La mirada de Meredith se quedó clavada en la última línea, con cada una de aquellas palabras resonando en su cabeza como un toque de difuntos. Apretó los ojos y se rodeó el pecho con los brazos en un inútil esfuerzo por contener el dolor que crecía en ella. Maldita sea, no le podía estar pasando esto a ella.

Unas lágrimas cálidas empezaron a correr por sus mejillas, y apretó los dientes para reprimir aquella humedad. Las lágrimas eran signos vanos de debilidad, pero ella no era débil. Ya no. La voz de su madre resonó en su memoria: «Deja de correr, Meredith. No puedes escapar de tu pasado».

«Sí puedo, mamá. Escaparé. No me daré por vencida como tú hiciste. He luchado muy duro para conseguir lo que tengo…»

Tenía. Lo que tenía. Porque ahora lo había perdido todo.
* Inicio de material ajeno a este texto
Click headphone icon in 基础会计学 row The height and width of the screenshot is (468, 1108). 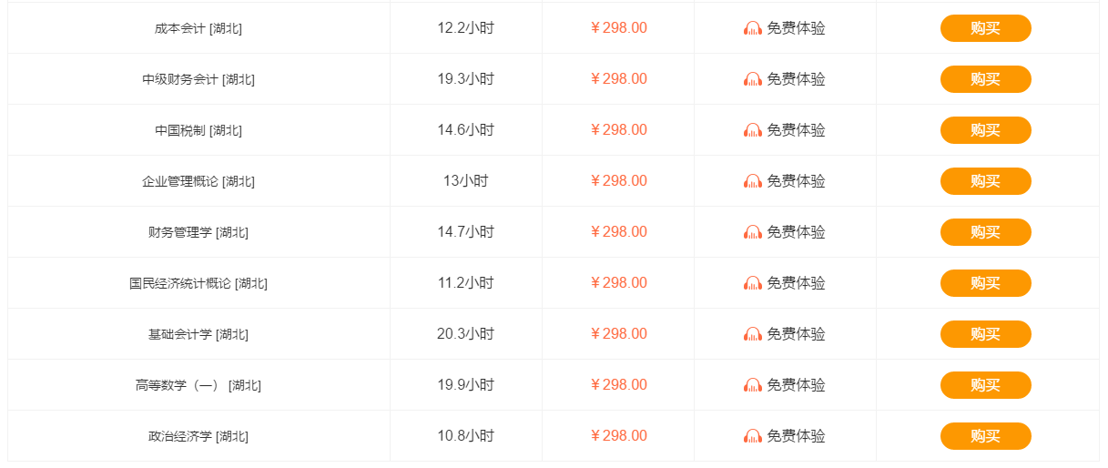click(x=753, y=334)
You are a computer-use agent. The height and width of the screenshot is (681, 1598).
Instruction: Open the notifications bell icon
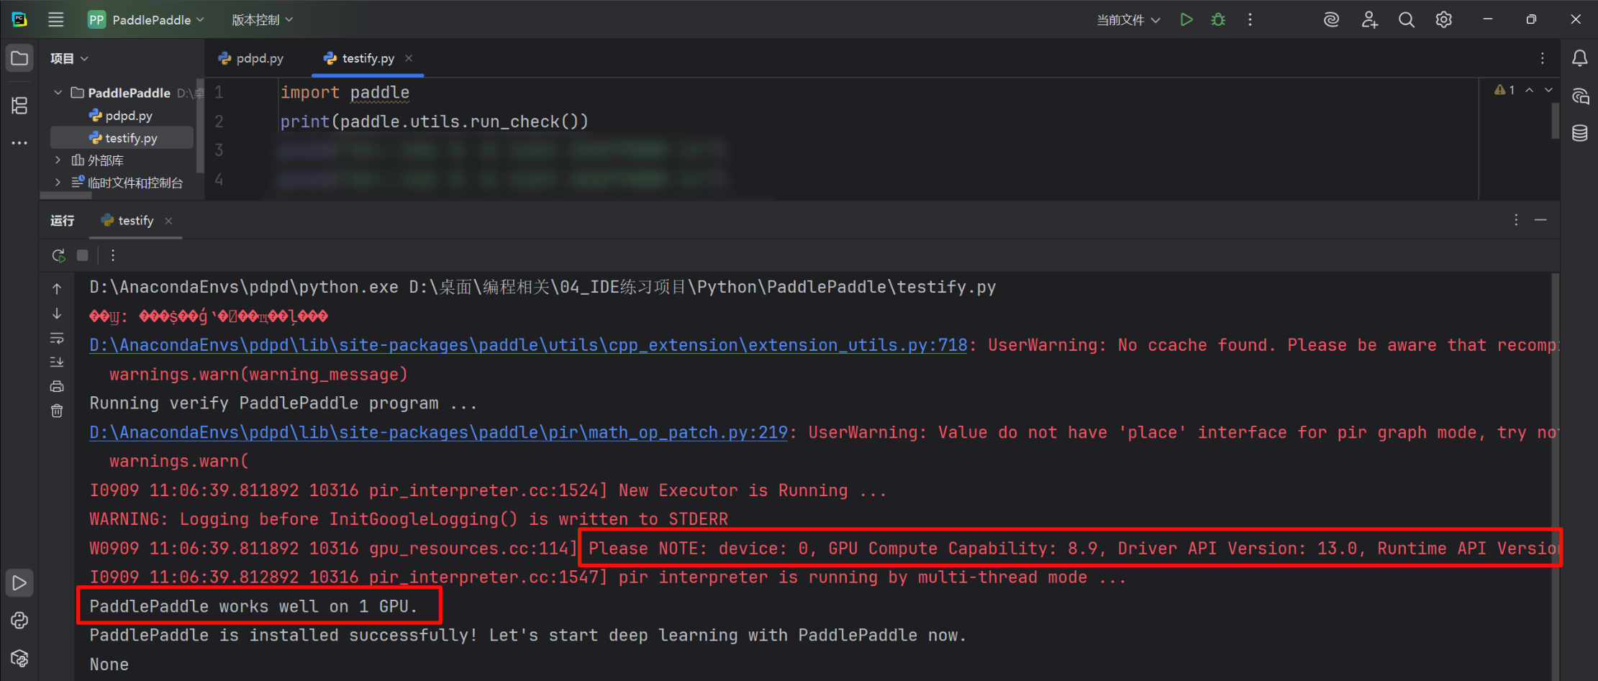[x=1580, y=58]
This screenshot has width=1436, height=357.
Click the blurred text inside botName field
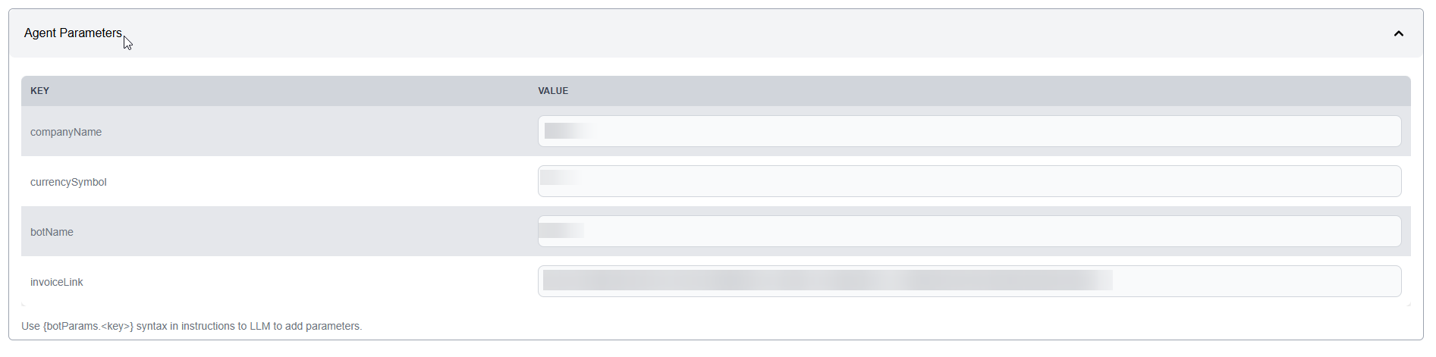click(x=561, y=230)
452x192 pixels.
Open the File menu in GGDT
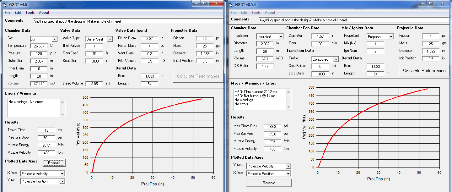[8, 13]
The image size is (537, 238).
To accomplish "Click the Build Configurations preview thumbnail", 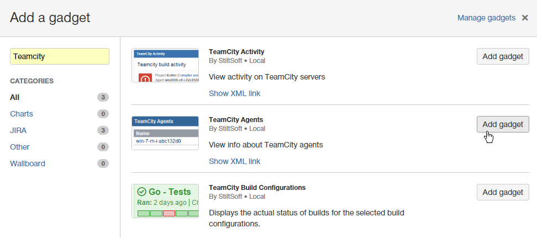I will (165, 201).
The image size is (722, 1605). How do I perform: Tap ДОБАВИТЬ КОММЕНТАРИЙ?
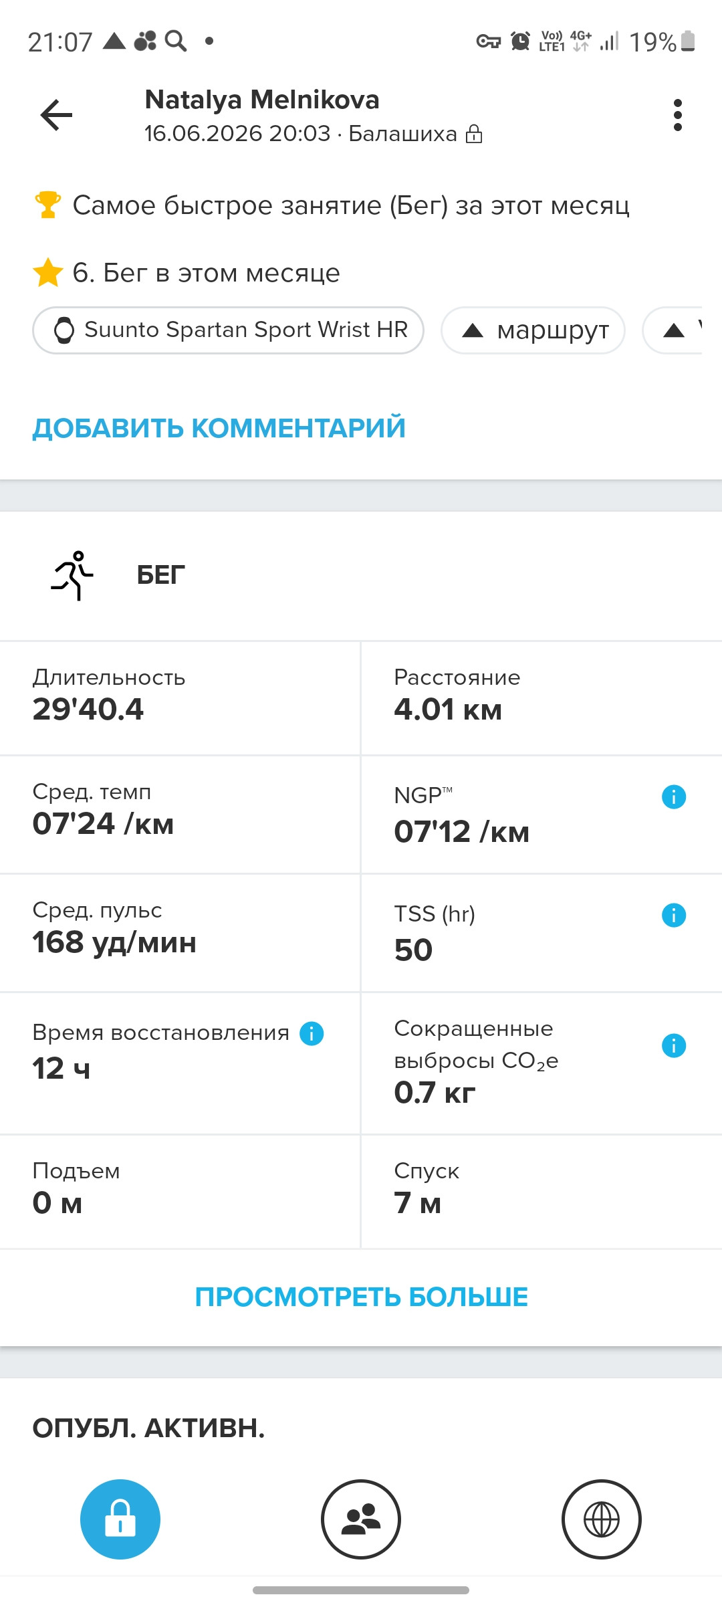(x=219, y=428)
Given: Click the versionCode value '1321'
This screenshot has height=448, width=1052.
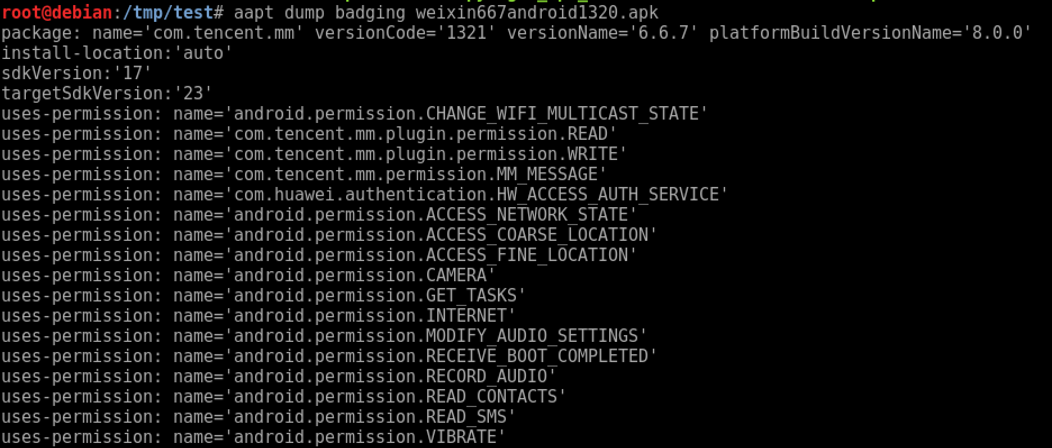Looking at the screenshot, I should [x=466, y=33].
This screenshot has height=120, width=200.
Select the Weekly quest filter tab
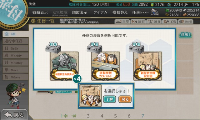(x=15, y=56)
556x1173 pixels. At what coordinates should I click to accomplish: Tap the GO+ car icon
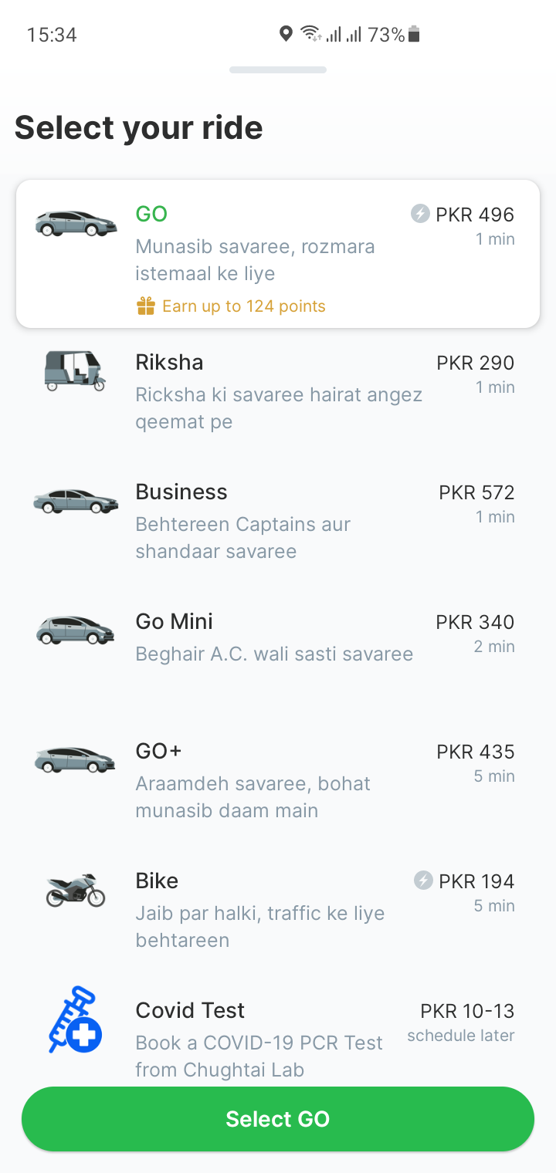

Sintió que su estómago estaba tocando fondo, y se presionó las sienes con los dedos en un vano intento de calmar el rítmico martilleo que sentía en su cabeza. No. No todo se había perdido. Todavía no. Y, por todos los demonios, no se iba a dar por vencida sin pelear.

– ¿Está usted bien, miss Merrie?

Al oír la voz profunda que le hablaba, los ojos de Meredith se abrieron de repente. Albert estaba de pie, en el umbral de la puerta, con una mirada de preocupación arqueando sus negras cejas. Al momento se dio cuenta de que llevaba en la mano una bandeja con sobres de papel vitela.

– Estoy bien, Albert, solo un poco cansada -dijo ella forzando una sonrisa.

Albert no le devolvió la sonrisa. De hecho, sus negros ojos centellearon, luego apoyó la mano que tenía libre en la cadera y la miró a los ojos.

– Esa es una de las mentiras más pobres que he oído nunca, y mire que he oído bastantes -le dijo con su característica franqueza-. Parece pálida y asustada como si hubiera visto un fantasma. -Su entrecejo se frunció profundamente y agachó la cabeza hacia el periódico-. Lo he leído. Y ya me gustaría que me dejaran a solas durante cinco minutos con el tipo que ha escrito eso. Probablemente estuvo espiando.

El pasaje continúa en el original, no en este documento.